[Items from a dataset]
====

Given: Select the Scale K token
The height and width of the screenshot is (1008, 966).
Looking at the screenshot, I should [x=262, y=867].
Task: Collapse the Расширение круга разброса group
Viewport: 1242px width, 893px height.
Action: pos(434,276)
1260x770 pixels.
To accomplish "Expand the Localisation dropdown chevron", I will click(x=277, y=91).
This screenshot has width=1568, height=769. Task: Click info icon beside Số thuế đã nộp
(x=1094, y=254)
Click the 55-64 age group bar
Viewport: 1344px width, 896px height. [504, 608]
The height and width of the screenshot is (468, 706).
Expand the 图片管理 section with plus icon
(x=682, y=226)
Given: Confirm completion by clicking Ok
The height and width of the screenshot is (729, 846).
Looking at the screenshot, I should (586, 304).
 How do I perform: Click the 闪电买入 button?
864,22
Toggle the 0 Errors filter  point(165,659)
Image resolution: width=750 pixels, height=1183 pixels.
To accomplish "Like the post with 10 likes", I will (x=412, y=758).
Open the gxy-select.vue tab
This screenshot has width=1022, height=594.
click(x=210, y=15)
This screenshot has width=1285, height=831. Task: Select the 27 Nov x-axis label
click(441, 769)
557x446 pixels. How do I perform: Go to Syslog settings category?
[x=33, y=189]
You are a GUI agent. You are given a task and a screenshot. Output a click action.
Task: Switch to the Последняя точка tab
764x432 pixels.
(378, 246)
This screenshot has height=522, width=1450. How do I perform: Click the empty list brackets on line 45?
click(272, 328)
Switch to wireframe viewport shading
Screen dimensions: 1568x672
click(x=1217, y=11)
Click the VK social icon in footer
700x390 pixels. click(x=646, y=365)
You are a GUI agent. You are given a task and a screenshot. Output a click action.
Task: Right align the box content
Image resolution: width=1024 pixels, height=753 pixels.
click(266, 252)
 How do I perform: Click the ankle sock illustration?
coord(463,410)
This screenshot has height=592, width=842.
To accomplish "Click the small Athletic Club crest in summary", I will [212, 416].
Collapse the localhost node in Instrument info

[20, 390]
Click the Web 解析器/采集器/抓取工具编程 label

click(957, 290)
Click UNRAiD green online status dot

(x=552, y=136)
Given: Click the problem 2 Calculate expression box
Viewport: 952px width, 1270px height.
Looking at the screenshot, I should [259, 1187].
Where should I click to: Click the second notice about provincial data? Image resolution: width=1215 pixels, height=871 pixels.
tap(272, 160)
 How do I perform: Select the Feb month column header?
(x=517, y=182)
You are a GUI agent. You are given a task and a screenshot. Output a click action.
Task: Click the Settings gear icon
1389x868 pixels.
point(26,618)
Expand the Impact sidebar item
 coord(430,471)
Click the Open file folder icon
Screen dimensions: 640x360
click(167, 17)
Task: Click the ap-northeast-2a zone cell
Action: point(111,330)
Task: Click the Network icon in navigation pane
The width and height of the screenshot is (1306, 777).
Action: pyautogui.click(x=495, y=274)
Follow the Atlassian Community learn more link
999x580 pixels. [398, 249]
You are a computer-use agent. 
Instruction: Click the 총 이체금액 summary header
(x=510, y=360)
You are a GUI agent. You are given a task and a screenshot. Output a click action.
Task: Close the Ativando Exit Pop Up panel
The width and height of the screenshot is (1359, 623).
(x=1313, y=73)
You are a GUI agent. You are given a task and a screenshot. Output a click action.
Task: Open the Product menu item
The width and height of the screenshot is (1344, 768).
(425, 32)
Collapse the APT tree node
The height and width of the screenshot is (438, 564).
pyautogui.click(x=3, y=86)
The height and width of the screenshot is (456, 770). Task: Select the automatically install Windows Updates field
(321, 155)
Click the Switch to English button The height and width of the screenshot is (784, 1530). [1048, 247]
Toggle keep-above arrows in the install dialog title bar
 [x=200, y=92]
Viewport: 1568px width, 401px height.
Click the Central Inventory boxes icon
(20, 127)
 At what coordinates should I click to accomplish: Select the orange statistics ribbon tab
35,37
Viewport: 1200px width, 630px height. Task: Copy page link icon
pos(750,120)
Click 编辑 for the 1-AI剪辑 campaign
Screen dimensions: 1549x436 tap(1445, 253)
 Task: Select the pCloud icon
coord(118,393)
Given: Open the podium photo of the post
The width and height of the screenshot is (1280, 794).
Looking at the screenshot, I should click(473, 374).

====

:: TASK ITEM ::
Set down each entry again, unchanged.

:: OUTPUT FOR THIS EXERCISE ::
Given: Select the Scale K token
The height and width of the screenshot is (1008, 966).
Looking at the screenshot, I should [x=262, y=867].
Task: Collapse the Расширение круга разброса group
Viewport: 1242px width, 893px height.
Action: pos(434,276)
1260x770 pixels.
To accomplish "Expand the Localisation dropdown chevron", I will click(x=277, y=91).
This screenshot has width=1568, height=769. Task: Click info icon beside Số thuế đã nộp
(x=1094, y=254)
Click the 55-64 age group bar
Viewport: 1344px width, 896px height. [504, 608]
The height and width of the screenshot is (468, 706).
Expand the 图片管理 section with plus icon
(x=682, y=226)
Given: Confirm completion by clicking Ok
The height and width of the screenshot is (729, 846).
Looking at the screenshot, I should (586, 304).
 How do I perform: Click the 闪电买入 button?
864,22
Toggle the 0 Errors filter  point(165,659)
Image resolution: width=750 pixels, height=1183 pixels.
To accomplish "Like the post with 10 likes", I will (x=412, y=758).
Open the gxy-select.vue tab
This screenshot has width=1022, height=594.
click(x=210, y=15)
This screenshot has width=1285, height=831. Task: Select the 27 Nov x-axis label
click(441, 769)
557x446 pixels. How do I perform: Go to Syslog settings category?
[x=33, y=189]
You are a GUI agent. You are given a task and a screenshot. Output a click action.
Task: Switch to the Последняя точка tab
764x432 pixels.
(378, 246)
This screenshot has height=522, width=1450. How do I perform: Click the empty list brackets on line 45?
click(272, 328)
Switch to wireframe viewport shading
Screen dimensions: 1568x672
click(x=1217, y=11)
Click the VK social icon in footer
700x390 pixels. click(x=646, y=365)
You are a GUI agent. You are given a task and a screenshot. Output a click action.
Task: Right align the box content
Image resolution: width=1024 pixels, height=753 pixels.
click(266, 252)
 How do I perform: Click the ankle sock illustration?
coord(463,410)
This screenshot has height=592, width=842.
To accomplish "Click the small Athletic Club crest in summary", I will [212, 416].
Collapse the localhost node in Instrument info

[20, 390]
Click the Web 解析器/采集器/抓取工具编程 label

click(957, 290)
Click UNRAiD green online status dot

(x=552, y=136)
Given: Click the problem 2 Calculate expression box
Viewport: 952px width, 1270px height.
Looking at the screenshot, I should [259, 1187].
Where should I click to: Click the second notice about provincial data? Image resolution: width=1215 pixels, height=871 pixels.
tap(272, 160)
 How do I perform: Select the Feb month column header?
(x=517, y=182)
You are a GUI agent. You are given a task and a screenshot. Output a click action.
Task: Click the Settings gear icon
1389x868 pixels.
point(26,618)
Expand the Impact sidebar item
 coord(430,471)
Click the Open file folder icon
Screen dimensions: 640x360
click(167, 17)
Task: Click the ap-northeast-2a zone cell
Action: point(111,330)
Task: Click the Network icon in navigation pane
The width and height of the screenshot is (1306, 777).
Action: pyautogui.click(x=495, y=274)
Follow the Atlassian Community learn more link
999x580 pixels. [398, 249]
You are a computer-use agent. 
Instruction: Click the 총 이체금액 summary header
(x=510, y=360)
You are a GUI agent. You are given a task and a screenshot. Output a click action.
Task: Close the Ativando Exit Pop Up panel
The width and height of the screenshot is (1359, 623).
(x=1313, y=73)
You are a GUI agent. You are given a task and a screenshot. Output a click action.
Task: Open the Product menu item
The width and height of the screenshot is (1344, 768).
(425, 32)
Collapse the APT tree node
The height and width of the screenshot is (438, 564).
pyautogui.click(x=3, y=86)
The height and width of the screenshot is (456, 770). Task: Select the automatically install Windows Updates field
(321, 155)
Click the Switch to English button The height and width of the screenshot is (784, 1530). [1048, 247]
Toggle keep-above arrows in the install dialog title bar
 [x=200, y=92]
Viewport: 1568px width, 401px height.
Click the Central Inventory boxes icon
(20, 127)
 At what coordinates should I click to accomplish: Select the orange statistics ribbon tab
35,37
Viewport: 1200px width, 630px height. Task: Copy page link icon
pos(750,120)
Click 编辑 for the 1-AI剪辑 campaign
Screen dimensions: 1549x436 tap(1445, 253)
 Task: Select the pCloud icon
coord(118,393)
Given: Open the podium photo of the post
The width and height of the screenshot is (1280, 794).
Looking at the screenshot, I should click(473, 374).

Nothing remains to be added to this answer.